O Corpo de Bombeiros Militar do Acre afirma que desenvolve ações contínuas de conscientização voltadas ao uso seguro dos rios, especialmente durante o período de cheia. As campanhas têm como objetivo orientar a população sobre os riscos e incentivar a adoção de procedimentos de segurança tanto para a navegação quanto para atividades de lazer.
“A corporação realiza constantemente orientações e campanhas para que, através da conscientização, haja uma maior aderência quanto à adoção dos procedimentos de segurança e à utilização dos nossos rios, tanto para navegação quanto para lazer”, informou Major Farias
Esse cenário revela um contraste entre os alertas das autoridades e o comportamento observado nas margens do rio. Mesmo com orientações e campanhas de prevenção, muitas pessoas continuam utilizando o local como espaço de diversão durante a cheia. A permanência desse hábito indica que os avisos sobre os riscos nem sempre são suficientes para afastar frequentadores, especialmente em um contexto em que a cidade oferece poucas atividades de recreação.

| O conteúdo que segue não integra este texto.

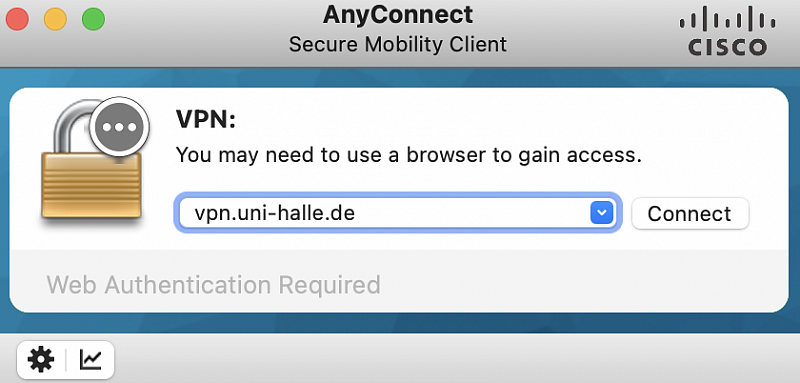
Task: Focus the vpn.uni-halle.de server address field
Action: pos(398,213)
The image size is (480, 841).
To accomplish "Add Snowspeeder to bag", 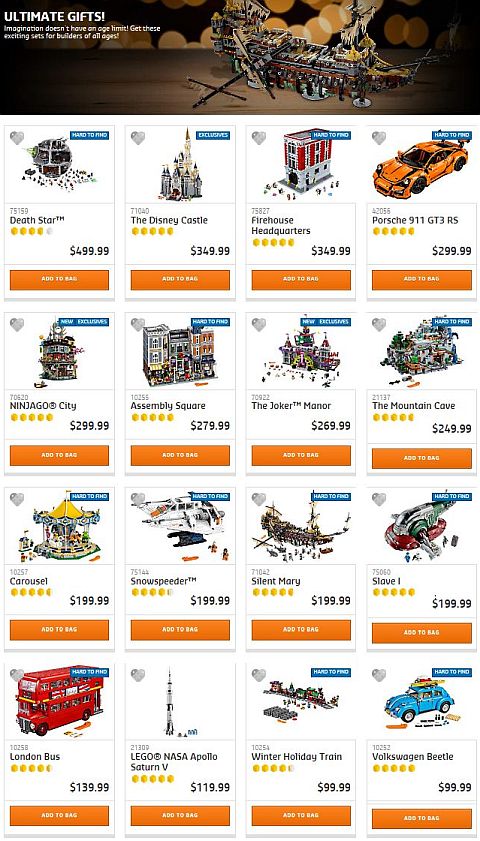I will 180,630.

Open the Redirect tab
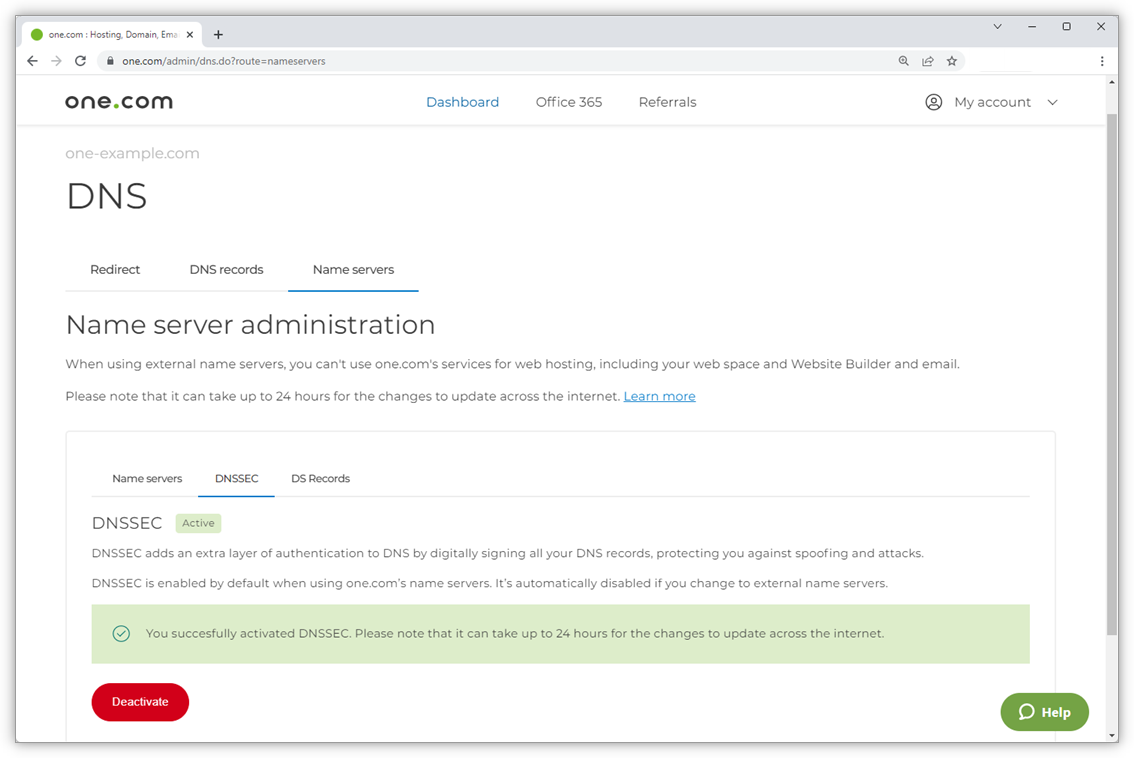pyautogui.click(x=115, y=270)
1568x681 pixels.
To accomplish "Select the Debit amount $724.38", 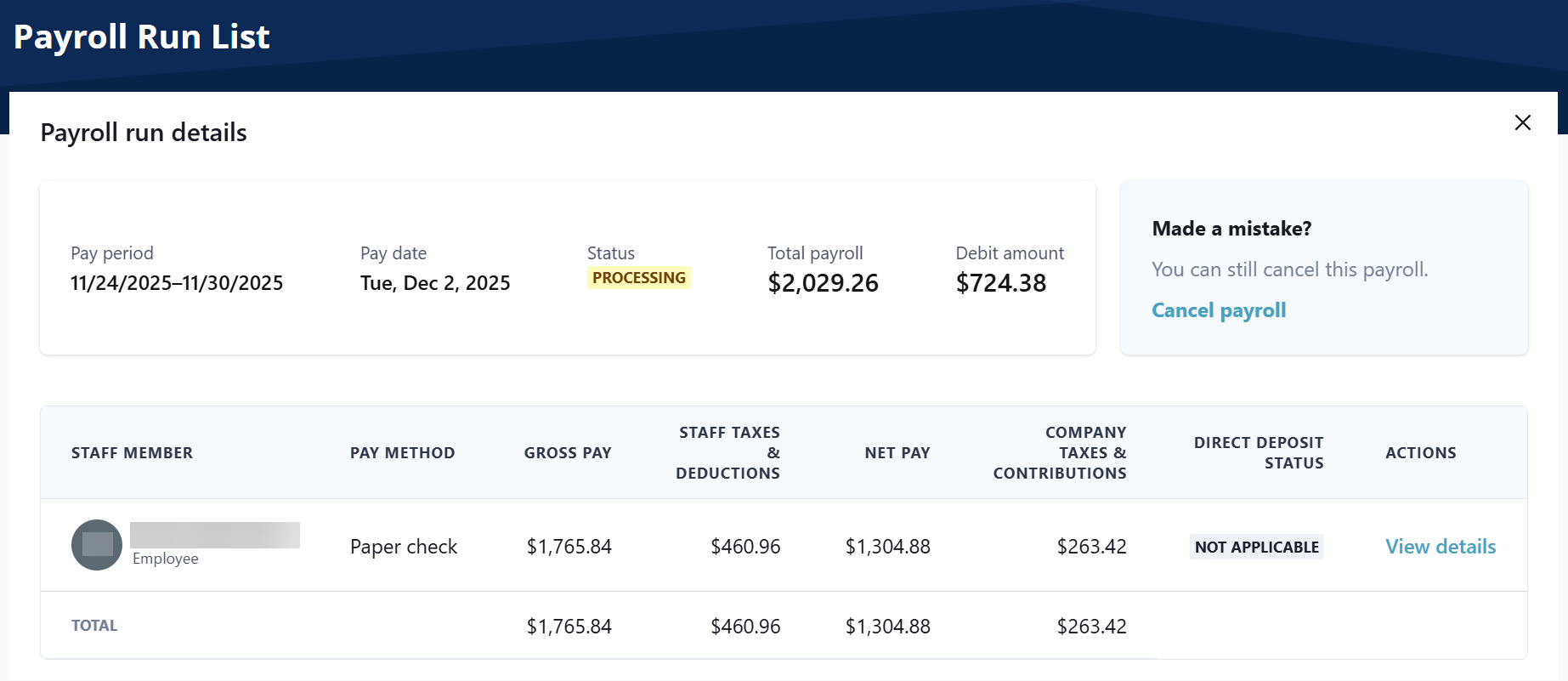I will pyautogui.click(x=1000, y=283).
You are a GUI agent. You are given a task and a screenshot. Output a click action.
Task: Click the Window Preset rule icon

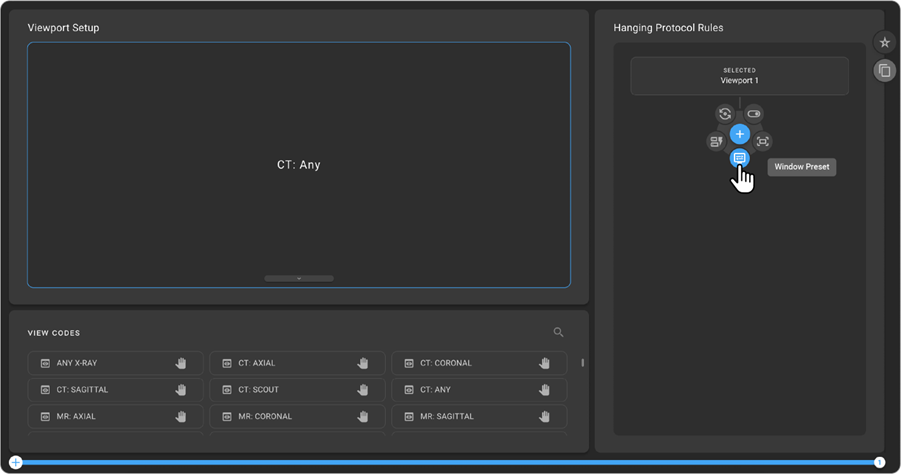coord(739,158)
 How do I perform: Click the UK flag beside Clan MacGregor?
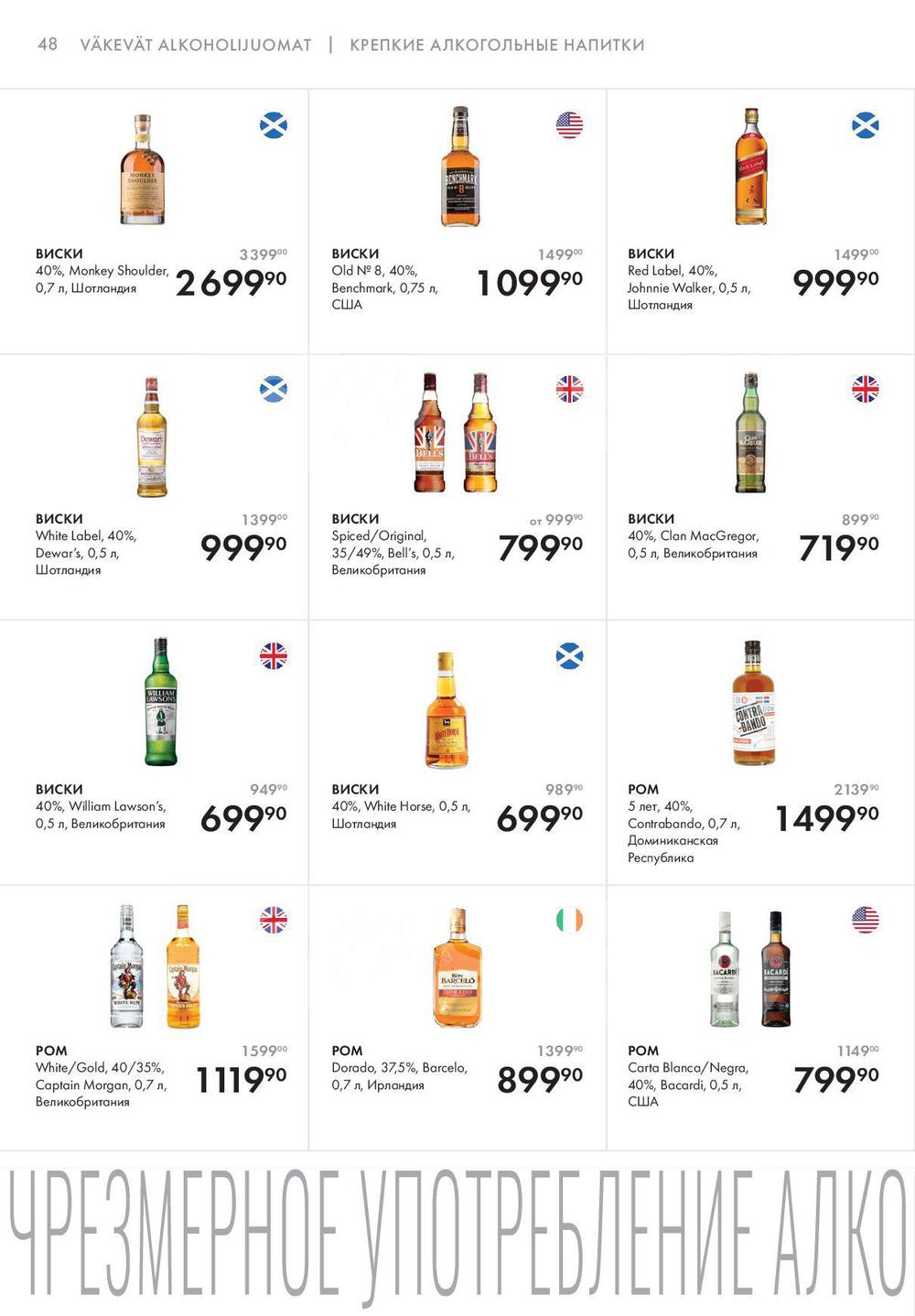865,390
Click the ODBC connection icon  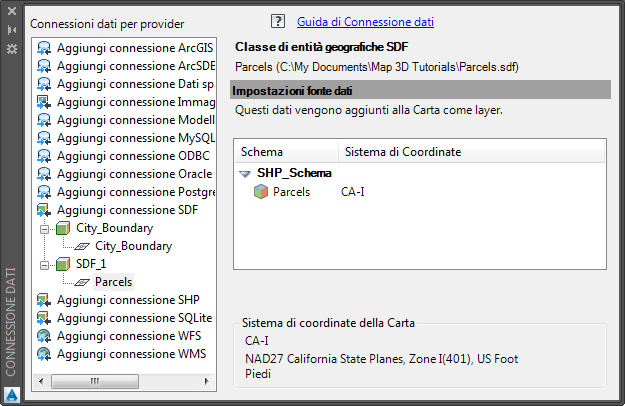[x=43, y=156]
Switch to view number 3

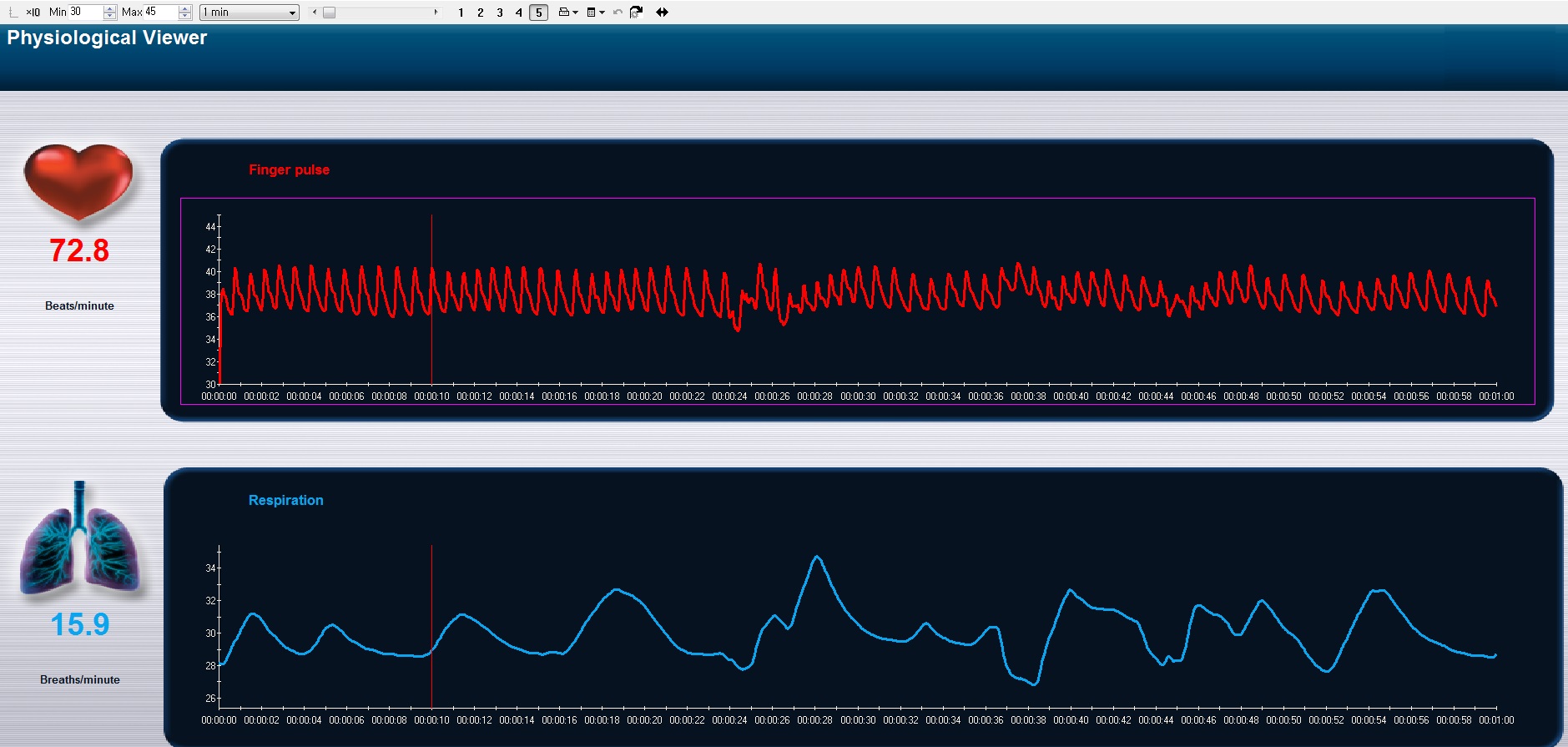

Por que não há proibição formal do uso do rio
Apesar dos alertas emitidos anualmente durante o período de cheia, não há uma proibição formal para o uso recreativo do Rio Acre. Segundo o Major Osimar de Souza Farias, assessor de comunicação do Corpo de Bombeiros Militar do Acre (CBMAC), a medida é difícil de ser aplicada porque o rio cumpre uma função essencial de deslocamento.
“O rio é um meio de ir e vir, um meio de locomoção. As pessoas continuam utilizando embarcações, os ribeirinhos precisam se deslocar, e há também o uso de barcos e motos aquáticas”, explica. De acordo com ele, a circulação de embarcações é regulamentada pela Marinha do Brasil, responsável pela habilitação dos condutores, o que limita a possibilidade de uma interdição ampla do rio.
A situação evidencia um impasse entre a função do rio como via de circulação e a necessidade de proteção da vida. Sem restrições claras, a responsabilidade pela decisão de permanecer ou não no local recai sobre os frequentadores, muitos deles atraídos pela falta de opções acessíveis de lazer na cidade. O risco, embora amplamente divulgado, passa a ser compartilhado e diluído na percepção coletiva.
Foto: Dell Pinheiro
O resultado é um cenário recorrente: um rio monitorado, reconhecido como perigoso, mas socialmente aceito como alternativa de lazer improvisado. A cheia, nesse contexto, expõe não apenas os limites da atuação institucional, mas também a ausência de políticas públicas capazes de oferecer à população opções seguras de convivência e lazer fora das águas.